- _ACTIVITY_: The material below holds a span beginning at the line with "This screenshot has width=1265, height=488." and ending at the line with "Task: Click the red dot in code window". Quote that span exactly, both ends included, and only that span.
GIVEN RECORDS below:
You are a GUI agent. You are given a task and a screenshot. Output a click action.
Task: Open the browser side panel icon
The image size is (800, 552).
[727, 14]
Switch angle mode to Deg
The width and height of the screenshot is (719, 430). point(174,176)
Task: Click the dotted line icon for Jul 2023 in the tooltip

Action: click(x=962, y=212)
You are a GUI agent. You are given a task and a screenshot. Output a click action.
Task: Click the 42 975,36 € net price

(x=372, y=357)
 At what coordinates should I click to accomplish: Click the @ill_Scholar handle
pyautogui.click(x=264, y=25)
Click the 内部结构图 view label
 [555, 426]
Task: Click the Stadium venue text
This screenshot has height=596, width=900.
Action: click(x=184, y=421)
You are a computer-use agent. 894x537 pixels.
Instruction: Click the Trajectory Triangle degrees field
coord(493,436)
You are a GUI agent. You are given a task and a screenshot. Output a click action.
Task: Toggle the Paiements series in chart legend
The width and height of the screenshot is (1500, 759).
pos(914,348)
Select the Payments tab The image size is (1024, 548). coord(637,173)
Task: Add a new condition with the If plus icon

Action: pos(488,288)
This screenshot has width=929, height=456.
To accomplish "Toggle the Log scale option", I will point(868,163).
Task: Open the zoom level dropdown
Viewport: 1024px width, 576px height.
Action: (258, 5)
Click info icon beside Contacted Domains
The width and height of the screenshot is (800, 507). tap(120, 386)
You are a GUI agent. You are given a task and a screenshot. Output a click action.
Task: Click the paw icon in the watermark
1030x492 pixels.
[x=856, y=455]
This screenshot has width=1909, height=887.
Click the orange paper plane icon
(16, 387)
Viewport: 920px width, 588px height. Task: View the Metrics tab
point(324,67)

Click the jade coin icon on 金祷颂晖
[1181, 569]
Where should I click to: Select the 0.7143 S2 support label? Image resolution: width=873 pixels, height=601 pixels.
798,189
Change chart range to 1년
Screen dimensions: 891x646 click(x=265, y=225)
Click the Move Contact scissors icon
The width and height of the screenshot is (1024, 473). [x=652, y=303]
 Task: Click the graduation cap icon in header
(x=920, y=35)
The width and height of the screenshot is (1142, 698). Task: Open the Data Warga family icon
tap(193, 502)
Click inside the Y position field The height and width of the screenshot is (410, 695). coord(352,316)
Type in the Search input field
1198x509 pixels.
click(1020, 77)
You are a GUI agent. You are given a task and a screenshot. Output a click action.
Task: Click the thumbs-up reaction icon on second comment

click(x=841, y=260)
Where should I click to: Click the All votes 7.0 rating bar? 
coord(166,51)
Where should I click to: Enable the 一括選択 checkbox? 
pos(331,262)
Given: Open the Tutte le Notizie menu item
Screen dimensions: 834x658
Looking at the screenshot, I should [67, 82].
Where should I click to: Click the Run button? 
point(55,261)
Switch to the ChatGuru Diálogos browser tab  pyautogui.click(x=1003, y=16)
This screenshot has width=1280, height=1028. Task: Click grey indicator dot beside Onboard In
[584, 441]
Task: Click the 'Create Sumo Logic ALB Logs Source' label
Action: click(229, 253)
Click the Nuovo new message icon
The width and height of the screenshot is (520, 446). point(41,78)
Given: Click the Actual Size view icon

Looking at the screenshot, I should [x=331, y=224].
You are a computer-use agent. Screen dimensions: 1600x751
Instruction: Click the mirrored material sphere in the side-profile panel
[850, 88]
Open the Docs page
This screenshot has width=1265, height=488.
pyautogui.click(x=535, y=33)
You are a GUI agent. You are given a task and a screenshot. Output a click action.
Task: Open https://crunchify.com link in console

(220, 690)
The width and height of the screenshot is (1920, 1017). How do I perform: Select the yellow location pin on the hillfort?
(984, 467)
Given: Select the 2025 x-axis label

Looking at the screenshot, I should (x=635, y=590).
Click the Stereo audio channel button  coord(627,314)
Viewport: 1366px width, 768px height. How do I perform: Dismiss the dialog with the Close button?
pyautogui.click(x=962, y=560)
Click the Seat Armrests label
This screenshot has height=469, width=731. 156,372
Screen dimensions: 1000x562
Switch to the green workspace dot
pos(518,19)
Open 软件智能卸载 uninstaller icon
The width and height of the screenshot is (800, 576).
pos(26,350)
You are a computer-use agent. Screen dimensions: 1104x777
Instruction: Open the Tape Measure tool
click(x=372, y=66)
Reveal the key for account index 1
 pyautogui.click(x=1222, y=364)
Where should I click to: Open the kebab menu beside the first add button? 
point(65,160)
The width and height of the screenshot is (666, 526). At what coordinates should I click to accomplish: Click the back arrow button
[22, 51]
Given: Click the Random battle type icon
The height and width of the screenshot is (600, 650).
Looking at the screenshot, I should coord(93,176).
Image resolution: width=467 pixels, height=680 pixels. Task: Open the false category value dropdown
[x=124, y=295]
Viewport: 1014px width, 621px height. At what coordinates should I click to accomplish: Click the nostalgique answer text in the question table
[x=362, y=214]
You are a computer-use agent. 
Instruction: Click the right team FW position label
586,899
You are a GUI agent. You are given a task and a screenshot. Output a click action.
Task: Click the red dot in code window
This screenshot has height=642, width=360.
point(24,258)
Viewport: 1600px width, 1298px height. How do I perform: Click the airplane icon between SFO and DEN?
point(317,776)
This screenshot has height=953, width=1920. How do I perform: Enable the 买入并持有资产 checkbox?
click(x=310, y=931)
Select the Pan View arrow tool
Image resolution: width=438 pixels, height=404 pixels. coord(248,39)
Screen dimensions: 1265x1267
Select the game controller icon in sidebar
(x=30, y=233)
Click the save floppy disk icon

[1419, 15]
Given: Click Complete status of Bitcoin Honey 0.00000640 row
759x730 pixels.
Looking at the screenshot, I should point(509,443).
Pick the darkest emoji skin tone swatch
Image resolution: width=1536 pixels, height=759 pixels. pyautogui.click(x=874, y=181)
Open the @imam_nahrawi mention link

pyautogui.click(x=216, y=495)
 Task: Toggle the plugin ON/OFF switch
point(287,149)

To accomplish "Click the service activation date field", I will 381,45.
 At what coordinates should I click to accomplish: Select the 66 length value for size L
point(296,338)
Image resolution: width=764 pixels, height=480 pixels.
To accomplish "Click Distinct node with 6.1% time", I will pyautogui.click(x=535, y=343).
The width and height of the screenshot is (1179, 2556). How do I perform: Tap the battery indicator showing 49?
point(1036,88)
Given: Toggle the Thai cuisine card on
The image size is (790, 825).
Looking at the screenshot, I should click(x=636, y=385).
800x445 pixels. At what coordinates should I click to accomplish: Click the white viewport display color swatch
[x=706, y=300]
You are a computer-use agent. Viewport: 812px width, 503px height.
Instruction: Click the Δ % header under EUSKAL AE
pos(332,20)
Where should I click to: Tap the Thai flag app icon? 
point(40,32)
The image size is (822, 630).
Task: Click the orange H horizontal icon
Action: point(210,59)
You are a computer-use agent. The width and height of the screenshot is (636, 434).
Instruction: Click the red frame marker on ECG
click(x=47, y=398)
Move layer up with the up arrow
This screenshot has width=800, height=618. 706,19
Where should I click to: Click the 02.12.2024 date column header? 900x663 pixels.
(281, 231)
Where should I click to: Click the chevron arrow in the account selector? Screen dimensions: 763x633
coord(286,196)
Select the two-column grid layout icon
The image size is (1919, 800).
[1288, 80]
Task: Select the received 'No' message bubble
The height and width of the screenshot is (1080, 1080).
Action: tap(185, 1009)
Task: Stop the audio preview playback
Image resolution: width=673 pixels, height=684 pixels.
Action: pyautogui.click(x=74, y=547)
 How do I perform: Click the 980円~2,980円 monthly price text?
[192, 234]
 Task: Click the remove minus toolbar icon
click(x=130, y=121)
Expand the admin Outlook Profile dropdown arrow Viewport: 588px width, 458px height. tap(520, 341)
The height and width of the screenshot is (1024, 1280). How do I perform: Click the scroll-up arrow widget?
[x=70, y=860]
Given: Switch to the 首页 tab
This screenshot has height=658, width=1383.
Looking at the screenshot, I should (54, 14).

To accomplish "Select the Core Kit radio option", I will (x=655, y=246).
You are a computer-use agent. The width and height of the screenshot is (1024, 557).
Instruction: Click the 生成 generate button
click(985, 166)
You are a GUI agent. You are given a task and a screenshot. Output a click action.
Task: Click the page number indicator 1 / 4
End of GIVEN RECORDS.
- _OUTPUT BELOW_:
This screenshot has width=1265, height=488.
pyautogui.click(x=535, y=33)
You are a GUI agent. You are given a task and a screenshot. Output a click action.
Task: Open https://crunchify.com link in console

(220, 690)
The width and height of the screenshot is (1920, 1017). How do I perform: Select the yellow location pin on the hillfort?
(984, 467)
Given: Select the 2025 x-axis label

Looking at the screenshot, I should (x=635, y=590).
Click the Stereo audio channel button  coord(627,314)
Viewport: 1366px width, 768px height. How do I perform: Dismiss the dialog with the Close button?
pyautogui.click(x=962, y=560)
Click the Seat Armrests label
This screenshot has height=469, width=731. 156,372
Screen dimensions: 1000x562
Switch to the green workspace dot
pos(518,19)
Open 软件智能卸载 uninstaller icon
The width and height of the screenshot is (800, 576).
pos(26,350)
You are a computer-use agent. Screen dimensions: 1104x777
Instruction: Open the Tape Measure tool
click(x=372, y=66)
Reveal the key for account index 1
 pyautogui.click(x=1222, y=364)
Where should I click to: Open the kebab menu beside the first add button? 
point(65,160)
The width and height of the screenshot is (666, 526). At what coordinates should I click to accomplish: Click the back arrow button
[22, 51]
Given: Click the Random battle type icon
The height and width of the screenshot is (600, 650).
Looking at the screenshot, I should coord(93,176).
Image resolution: width=467 pixels, height=680 pixels. Task: Open the false category value dropdown
[x=124, y=295]
Viewport: 1014px width, 621px height. At what coordinates should I click to accomplish: Click the nostalgique answer text in the question table
[x=362, y=214]
You are a computer-use agent. 
Instruction: Click the right team FW position label
586,899
You are a GUI agent. You are given a task and a screenshot. Output a click action.
Task: Click the red dot in code window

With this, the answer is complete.